Esta semana me tocaba hacerme la prueba del VIH, y mientras esperaba los resultados aproveché para hacerle unas cuantas preguntas al chico del BCN Check Point. El tema del VIH es hoy en día una cuestión de información: la mayoría de contagios se producen a partir de gente que no sabe o no quiere saber que está infectada, y que tiene el nivel de carga viral por las nubes. Es aquello de lo que hablé en otro post,  si realmente queremos estar informados. Lo de la información también tiene que ver con el propio estigma de la enfermedad: es fácil marginar aquello que desconocemos y ante lo que preferimos mantener una visión un tanto primaria y oscura. En esto me incluyo de alguna manera: conozco cuáles son las prácticas de riesgo, pero una de las cosas que no sabía, por ejemplo, es que sin tratamiento el virus actúa de forma silenciosa y sin producir síntomas durante un tiempo medio de ocho años, pasados los cuales el sistema inmunológico de la persona ha quedado  destrozado. Por eso es tan importante una detección precoz.  Tampoco sabía que con los tratamientos actuales, la carga viral de un portador del VIH es tan baja que es difícil que pueda llegar a infectar a otra persona.

Regalos

Además, te hacen regalos

El chico del Check Point hizo un comentario del tipo ‘afortunadamente, las cosas no son como hace treinta años’. Lo que hoy es una cuestión de querer o no estar informado, a principios de los ochenta era una falta absoluta de información.

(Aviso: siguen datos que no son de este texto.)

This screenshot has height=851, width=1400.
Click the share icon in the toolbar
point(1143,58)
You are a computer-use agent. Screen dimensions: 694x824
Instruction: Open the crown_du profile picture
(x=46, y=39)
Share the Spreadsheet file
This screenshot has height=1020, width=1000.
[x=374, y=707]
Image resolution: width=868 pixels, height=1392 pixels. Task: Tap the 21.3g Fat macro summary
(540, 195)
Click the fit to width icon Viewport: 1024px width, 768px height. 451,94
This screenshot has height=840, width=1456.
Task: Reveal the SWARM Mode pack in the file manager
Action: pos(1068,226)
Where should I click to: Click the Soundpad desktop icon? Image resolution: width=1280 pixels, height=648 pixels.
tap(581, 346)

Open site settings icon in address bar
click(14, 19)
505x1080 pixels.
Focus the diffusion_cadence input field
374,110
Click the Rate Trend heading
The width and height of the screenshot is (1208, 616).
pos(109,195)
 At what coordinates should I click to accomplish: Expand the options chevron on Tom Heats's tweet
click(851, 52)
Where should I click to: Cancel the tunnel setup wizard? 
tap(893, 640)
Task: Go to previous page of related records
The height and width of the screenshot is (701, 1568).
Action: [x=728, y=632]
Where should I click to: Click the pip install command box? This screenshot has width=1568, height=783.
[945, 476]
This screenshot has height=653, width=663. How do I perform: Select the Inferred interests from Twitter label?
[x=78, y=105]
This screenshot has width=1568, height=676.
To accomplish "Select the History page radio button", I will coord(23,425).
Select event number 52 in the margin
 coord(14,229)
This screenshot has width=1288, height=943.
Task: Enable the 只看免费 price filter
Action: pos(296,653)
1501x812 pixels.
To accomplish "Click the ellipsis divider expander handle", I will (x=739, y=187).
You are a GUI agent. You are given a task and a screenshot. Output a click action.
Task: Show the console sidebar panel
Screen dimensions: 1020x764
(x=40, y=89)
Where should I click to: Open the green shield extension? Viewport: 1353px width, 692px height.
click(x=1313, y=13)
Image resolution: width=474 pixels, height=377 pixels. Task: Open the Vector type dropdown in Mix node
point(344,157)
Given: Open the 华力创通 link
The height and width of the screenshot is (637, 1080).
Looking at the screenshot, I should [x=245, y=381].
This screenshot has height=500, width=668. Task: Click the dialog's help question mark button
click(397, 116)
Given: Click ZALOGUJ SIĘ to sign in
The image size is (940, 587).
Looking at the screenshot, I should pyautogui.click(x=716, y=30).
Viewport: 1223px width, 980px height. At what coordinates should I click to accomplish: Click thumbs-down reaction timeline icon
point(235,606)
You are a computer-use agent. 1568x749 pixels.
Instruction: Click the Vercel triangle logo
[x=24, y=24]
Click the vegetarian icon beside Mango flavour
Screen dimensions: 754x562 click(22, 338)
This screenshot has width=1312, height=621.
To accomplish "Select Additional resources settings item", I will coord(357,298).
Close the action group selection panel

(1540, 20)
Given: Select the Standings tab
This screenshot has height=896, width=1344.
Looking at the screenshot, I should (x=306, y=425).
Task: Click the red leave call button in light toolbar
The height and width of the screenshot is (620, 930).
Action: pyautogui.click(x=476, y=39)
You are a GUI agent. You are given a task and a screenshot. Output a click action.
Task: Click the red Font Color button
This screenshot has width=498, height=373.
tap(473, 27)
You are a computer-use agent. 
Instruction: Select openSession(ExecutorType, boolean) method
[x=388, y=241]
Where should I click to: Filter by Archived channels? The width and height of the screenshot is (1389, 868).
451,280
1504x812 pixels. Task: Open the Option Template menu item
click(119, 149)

El SIDA surgió de repente como enfermedad mortal y se llevó por delante a un montón de gente que ni pudo prevenirla ni luchar contra ella.  Lo curioso es que en España coincidiese con un momento en que ciertas prácticas consideradas de riesgo (el sexo casual sin protección y el consumo de heroína) estaban en pleno apogeo, en esa especie de fiesta colectiva que fue la Movida. Trapiello lo explicaba bien esta semana en una entrevista del Jot Down, y me da cierto miedo hablar de oídas sobre algo así. Por entonces yo era un crío y recuerdo comentarios de los mayores sobre el tema, del tipo ‘Fulano está enganchado’, o que alguien estaba ‘muy malito’. Eso también me recuerda a la manera en que se habla de ciertas muertes que se producen ‘tras larga y penosa enfermedad’, o la costumbre de decir que alguien ha fallecido y no que ha muerto.  Pero el caso que tengo más presente es el de la muerte en 1985 de la hija de Carmen Martín Gaite, Marta Sánchez Martín (hija también de Rafael Sánchez Ferlosio, y nieta de Rafael Sánchez Mazas y Liliana Ferlosio). Siempre había pensado que la hija de Carmen Martín Gaite había muerto en un accidente de coche, por eso me sorprendió enterarme de que había muerto de SIDA y enganchada a la heroína. Me resulta curioso el silencio general sobre el tema, así que igual me estoy metiendo en terreno pantanoso (en cualquier caso, la posibilidad de escribir comentarios a este post es algo así como un teléfono de aludidos). Como me dijo mi padre el otro día: está bien que tú quieras desnudarte, pero no sé si tienes derecho a desnudar también a los demás.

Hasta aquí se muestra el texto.